There will be time to unpick this government's response to the pandemic, but we are still in the eye of the storm. The peak may have passed, but attention now turns to how to ease the lockdown, restart the economy and reopen schools. The spectre of a 'second spike' looms large in the near-term, economic ruin in the medium term. Longer-term, there is the deeper climate crisis.
Most will agree that the prime minister can't throw caution to the wind. Our world will be very different for some time. Safety is vital – but the economy is sick. How can we best resuscitate it?
Two camps are emerging: 'build back better' and 'bulldoze and be damned'. In the first are those promoting alignment between economy and environment. The other suggests businesses need to be rebuilt quickly, regardless of the longer-term costs; that wealth will give us resilience.
Robert Colvile, director of the Centre for Policy Studies, suggests the best thing ministers can do is “focus on bulldozing any and every obstacle to growth and job creation. That means spending less time pinpointing which businesses are 'good' and which are 'bad', and more on supporting businesses of every kind,“ he wrote in the Financial Times.
“Two distinct camps are emerging: 'build back better' and 'bulldoze and be damned'“
Airlines and oil companies therefore need a bailout, so the thinking goes; tax-shy Amazon can invest in takeaway platform Deliveroo.
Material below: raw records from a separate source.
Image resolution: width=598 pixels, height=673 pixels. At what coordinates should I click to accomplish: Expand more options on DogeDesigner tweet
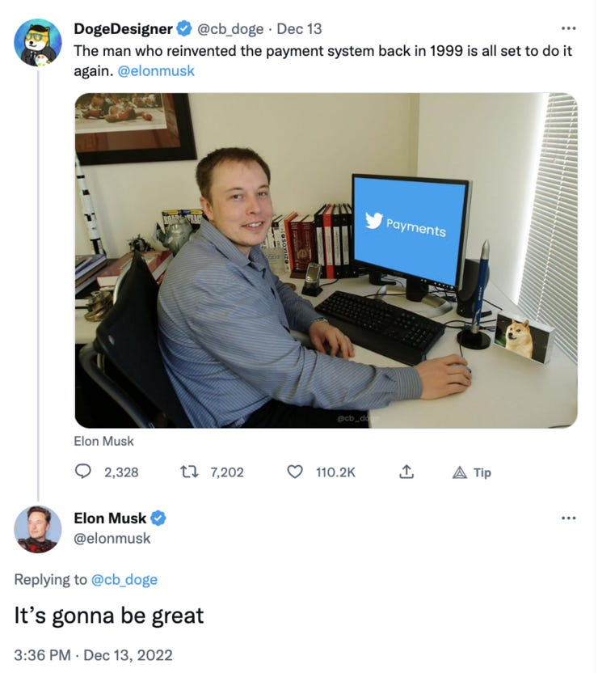(568, 29)
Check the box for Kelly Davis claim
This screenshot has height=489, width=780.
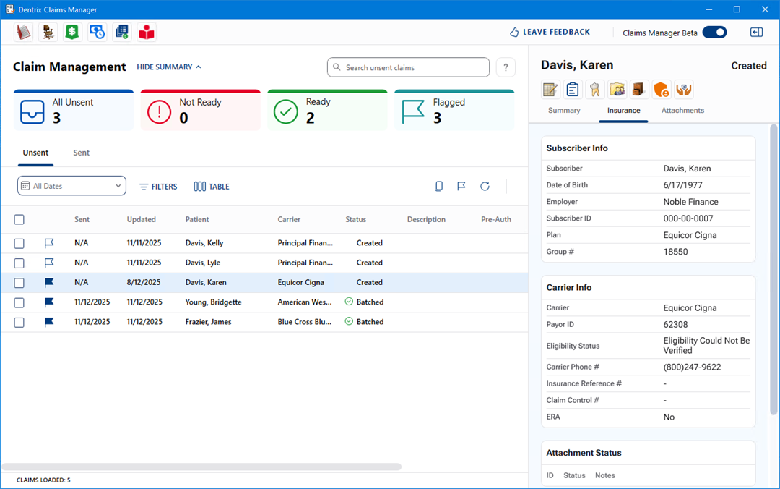(20, 244)
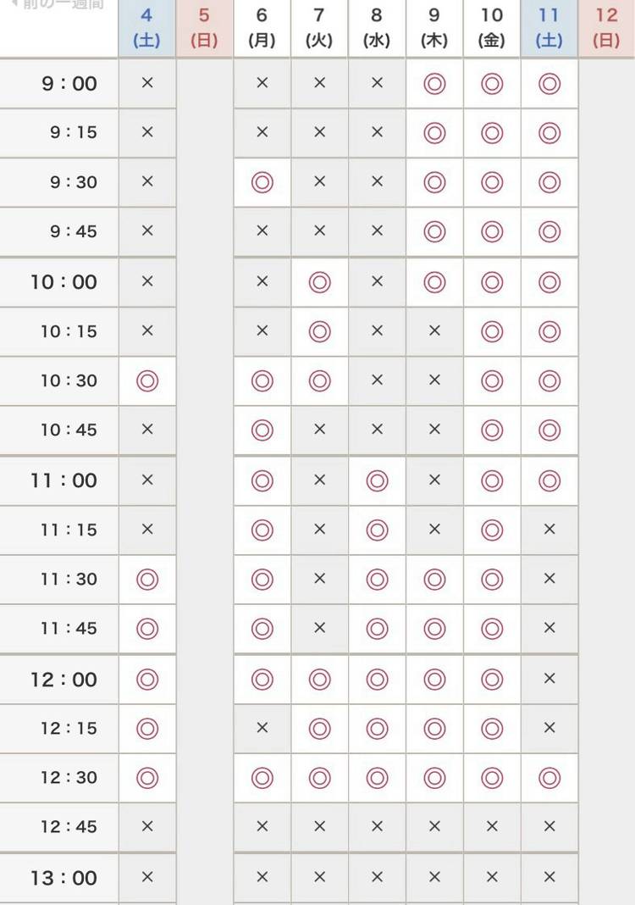Select the 11:30 slot on Thursday 9
635x905 pixels.
[434, 580]
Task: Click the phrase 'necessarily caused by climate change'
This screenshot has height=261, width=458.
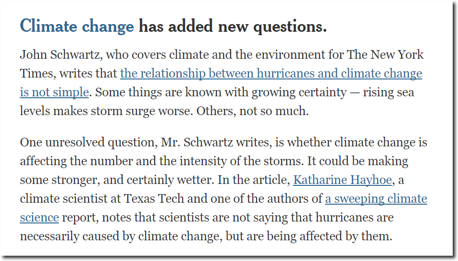Action: pos(120,236)
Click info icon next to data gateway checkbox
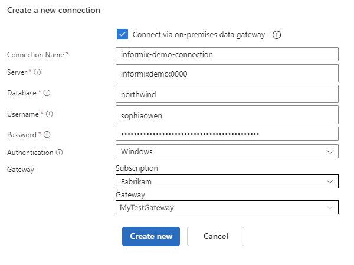354x265 pixels. click(277, 35)
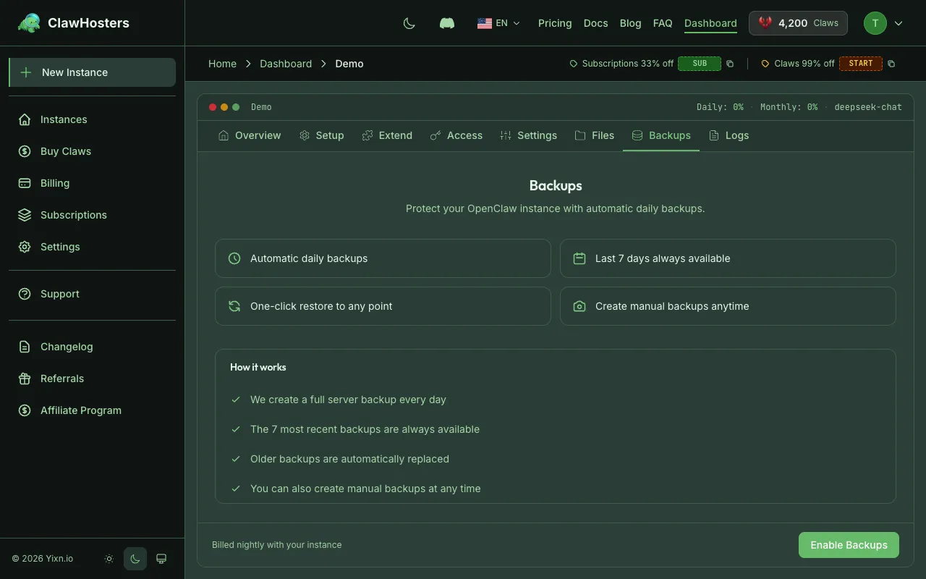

If these companies fail, jobs will be lost, and people and the economy will suffer. But so will their rich owners and investors.
Another way to do this would be to recreate companies in a better way – or create new, better companies. Ministers are making decisions quickly, but that doesn't mean interventions cannot come with caveats and clauses relating to carbon (or other environmental, social and corporate governance measures). The details can be fleshed out later, but ministers should be wary of simply flashing the cash and hoping for the best.
There is also evidence to show that building back better can save money. Recent research led by the University of Oxford catalogued over 700 stimulus policies and surveyed 231 experts from 53 countries, and found that green projects create more jobs, deliver higher short-term returns per dollar spend, and lead to increased long-term savings than traditional fiscal stimulus. “We can choose to build back better, keeping many of the recent improvements we've seen in cleaner air, returning nature and reduced greenhouse gas emissions,“ said lead author Cameron Hepburn.
It has been wonderful to see air quality improve, emissions fall and nature thrive, but when we 'switch the economy back on', air quality will nosedive, emissions will rise and ecosystems will again struggle.
This is a long game. Lockdown hasn't reset the clock, but it's given us a glimpse of what the world could look like – from cities booming with bikes, to international business conducted via a screen rather than the skies.
Which path will Johnson take? He is arguably a populist leader, with voters getting what they want when they want it. Some 66% of Britons believe climate change is as serious as COVID-19 (Ipsos Mori, April 2020), but they are divided on whether the government should take actions to help the economy that might harm the environment: 46% say yes and 43% no. There is no referendum on how to recover after this crisis, but the decisions Johnson makes will reveal how truly green he is.
David Burrows is a researcher and freelance writer.